> _WORK TO BE COMPLETED_
Reproduce every record exactly as it appears, but not the pictures.

[Collected data entries]
········

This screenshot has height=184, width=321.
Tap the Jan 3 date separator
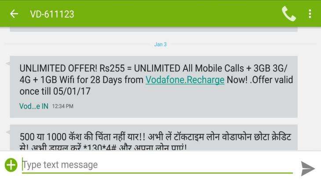(x=161, y=44)
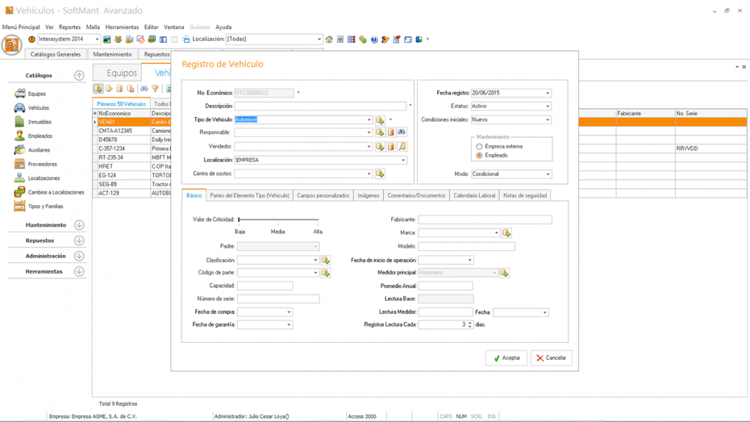Select the Empresa externa radio button
750x422 pixels.
[x=479, y=147]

········

> _OUTPUT FOR THIS TASK_
This screenshot has height=184, width=321.
Tap the Jan 3 date separator
(x=161, y=44)
Select the Empresa externa radio button
750x422 pixels.
[x=479, y=147]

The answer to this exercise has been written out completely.